Vitamins, minerals, fiber, and phytochemicals. You can't beat fresh produce for supplying these vital nutrients to your body. Despite their well-known health benefits, low cost and minimal prep, many people do not meet their minimum suggested servings of fruit each day.

Whether it is fresh, frozen, or dried, fruit is the original grab and go snack.

Make the most of your fruit choices, opt for whole fruit rather than juice. Sweeten your day by making sure that you fit in at least 2 servings of raw fruit each day. 

As you select your fruits for the day, try to choose a variety of colors to ensure you are getting a range of vitamins and minerals in your diet. 

Sources of Vitamin A - orange fruits such as mangoes, cantaloupe, apricots, and red or pink grapefruit.

Sources of Vitamin C - citrus fruits and juices, cantaloupe, kiwi fruit, strawberries, papaya and guava.

Sources of Potassium - bananas, many dried fruits, honey dew melons, cantaloupe, oranges and orange juice.

Fit fruit into your meals or snacks to maintain good health and reduce the risk of disease.

Top salads with apples, mangoes, or berries.

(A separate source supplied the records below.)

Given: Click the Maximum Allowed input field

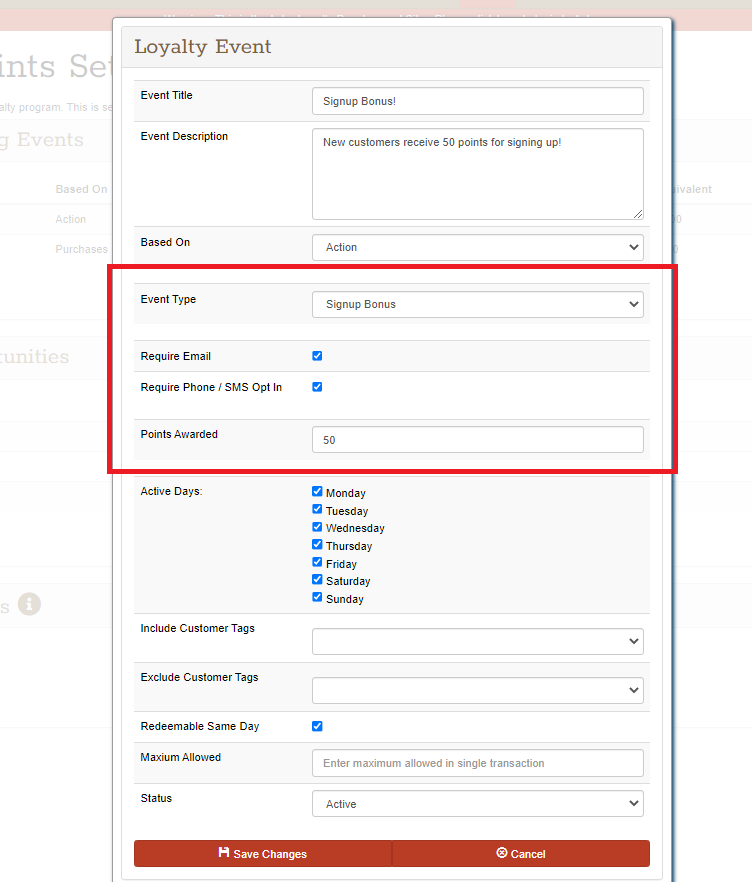Looking at the screenshot, I should (477, 763).
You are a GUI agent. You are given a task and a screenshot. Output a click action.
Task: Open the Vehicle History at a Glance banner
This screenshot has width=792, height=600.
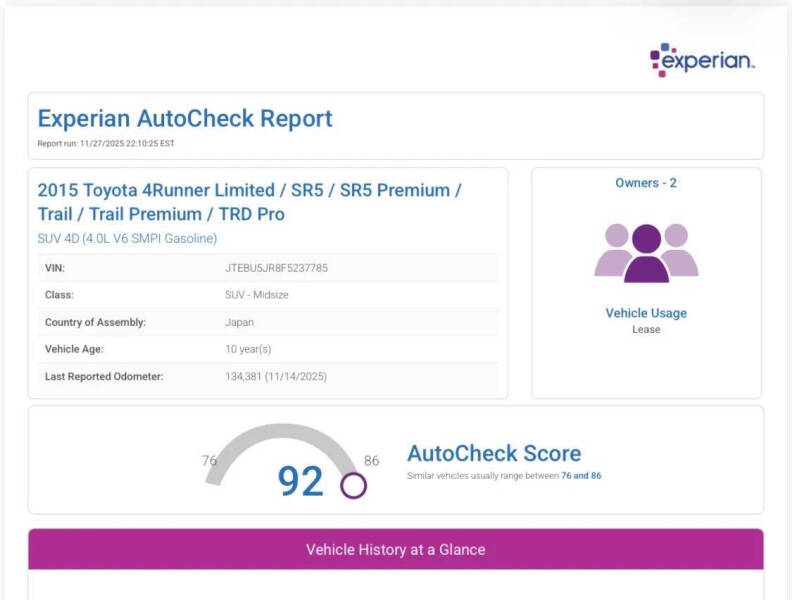tap(395, 549)
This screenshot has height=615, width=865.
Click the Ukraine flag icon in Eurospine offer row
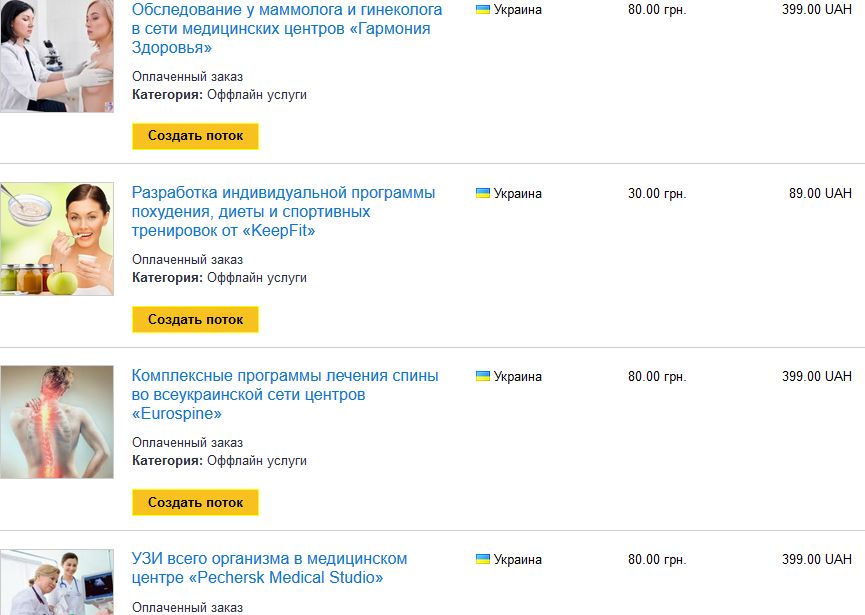(x=483, y=376)
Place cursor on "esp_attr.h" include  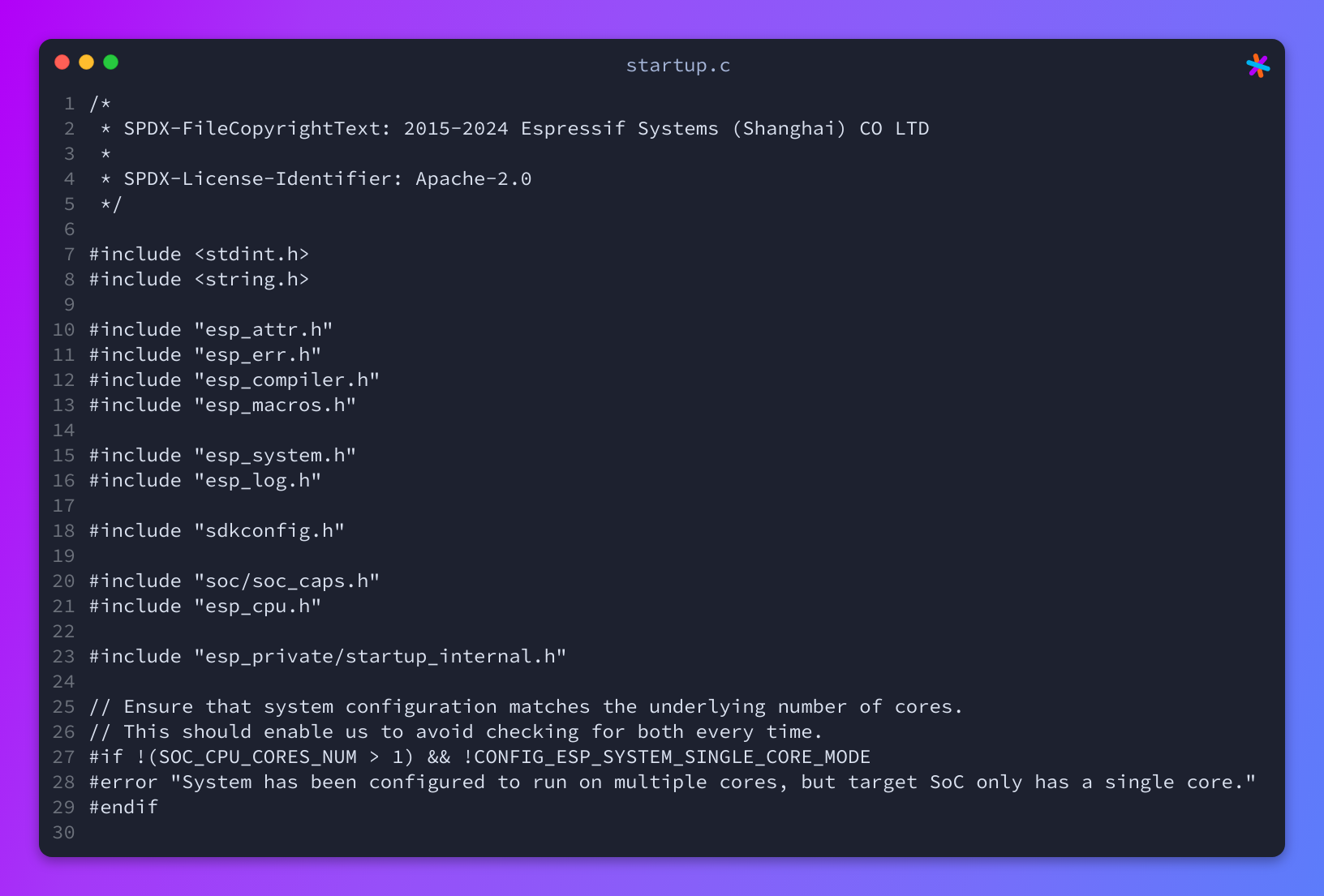point(264,330)
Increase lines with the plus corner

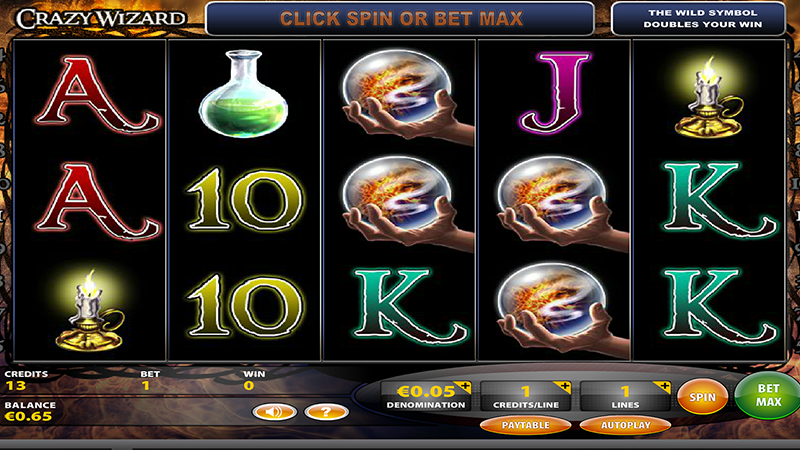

Enjoy a yogurt at breakfast topped with with pineapple, kiwi fruit, or bananas. Try a new fruit once a week, such as pomegranates, prickly pear, star fruit, lychees, or dates. Make it a habit to eat fruit as a sweet ending to your dinner meal. 

*If you are a diabetic, it's a good idea to talk with your doctor or dietitian to help you choose fruits that meet your specific needs.